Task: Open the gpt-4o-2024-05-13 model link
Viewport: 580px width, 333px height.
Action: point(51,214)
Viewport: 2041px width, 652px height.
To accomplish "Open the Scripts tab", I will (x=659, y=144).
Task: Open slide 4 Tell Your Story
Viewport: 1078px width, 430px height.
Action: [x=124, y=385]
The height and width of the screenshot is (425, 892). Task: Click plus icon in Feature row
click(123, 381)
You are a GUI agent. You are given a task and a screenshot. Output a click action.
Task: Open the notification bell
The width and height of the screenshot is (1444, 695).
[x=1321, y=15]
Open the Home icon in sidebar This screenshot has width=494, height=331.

Set task:
Retype all of the records above verbatim, preserving every line in its original order.

Completed exercise:
Task: Open the gpt-4o-2024-05-13 model link
Viewport: 580px width, 333px height.
Action: point(51,214)
Viewport: 2041px width, 652px height.
To accomplish "Open the Scripts tab", I will (x=659, y=144).
Task: Open slide 4 Tell Your Story
Viewport: 1078px width, 430px height.
Action: [x=124, y=385]
The height and width of the screenshot is (425, 892). Task: Click plus icon in Feature row
click(123, 381)
You are a GUI agent. You are given a task and a screenshot. Output a click action.
Task: Open the notification bell
The width and height of the screenshot is (1444, 695).
[x=1321, y=15]
Open the Home icon in sidebar This screenshot has width=494, height=331.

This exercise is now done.